At the same time, mortality caused by lower respiratory infections among children under the age of five in the Americas and Europe due to PM2.5 exposure was also markedly high, the experts say.
“We estimate a global total of 10.2 (95% CI: -47.1 to 17.0) million premature deaths annually attributable to the fossil-fuel component of PM2.5,” they write. “The greatest mortality impact is estimated over regions with substantial fossil fuel related PM2.5: notably China (3.9 million), India (2.5 million) and parts of [the] eastern US, Europe and Southeast Asia.”
It has long been known that long-term exposure to high levels of air pollution can cause or worsen a wide variety of often chronic conditions from pulmonary disease to heart disease to dementia in adults and attention deficit disorder in children. Previous studies have shown that even in some of the world’s richest nations such as the United States as many as 30,000 people die of causes directly linked to airborne pollutants.
However, the new study focused on harmful airborne pollutants resulting specifically from the burning of fossil fuels in various forms.
“Previous research relied on satellite and surface observations to estimate the average global annual concentrations of airborne particulate matter, known as PM2.5. The problem is, satellite and surface observations can’t tell the difference between particles from fossil fuel emissions and those from dust, wildfire smoke or other sources,” the scientists explain in a statement published by Harvard University.
The researchers for this study decided to employ a cutting-edge 3-D model of atmospheric chemistry for global surveys called GEOS-Chem, which has high spatial resolution that allows scientists to divide the planet into a grid with boxes as small as 50km by 60km with local pollution levels highlighted in each.

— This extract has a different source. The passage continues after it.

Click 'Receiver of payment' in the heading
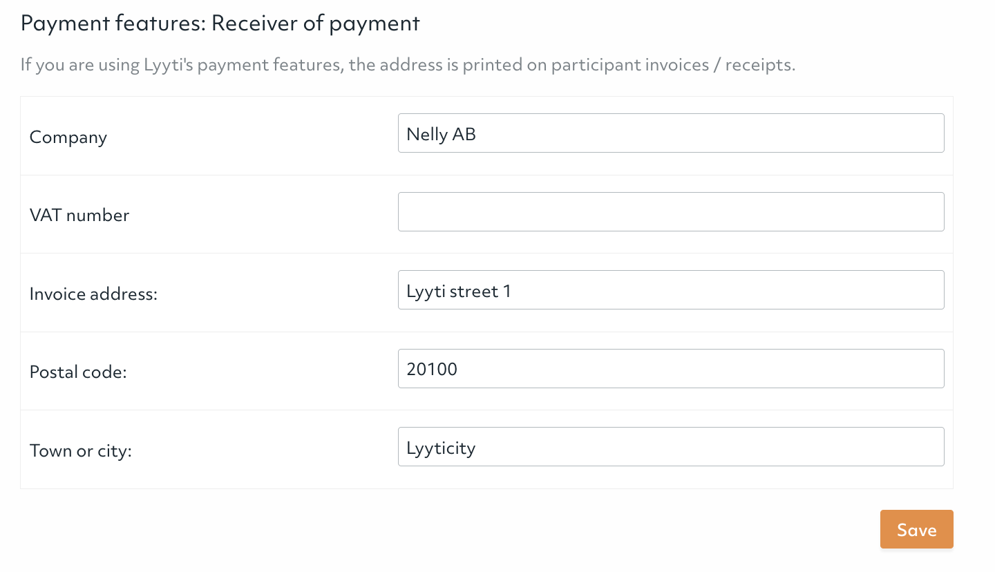 316,23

“Rather than rely on averages spread across large regions, we wanted to map where the pollution is and where people live, so we could know more exactly what people are breathing,” explains Karn Vohra, a graduate student at the University of Birmingham who worked on the study.
Their findings demonstrate once again how badly the continued burning of fossil fuels impacts the health of millions upon millions of people worldwide, especially in developing countries such as China and India with constantly high levels of pollution and huge population densities.
China managed to lower air pollution levels through a variety of measures, but several worst polluters have failed to follow suit,
“While emission rates are dynamic, increasing with industrial development or decreasing with successful air quality policies, China’s air quality changes from 2012 to 2018 are the most dramatic because population and air pollution there are both large,” says Eloise Marais, an associate professor at the University College London who is another author of the study.
“Similar cuts in other countries during that time period would not have had as large an impact on the global mortality number,” the scientist adds.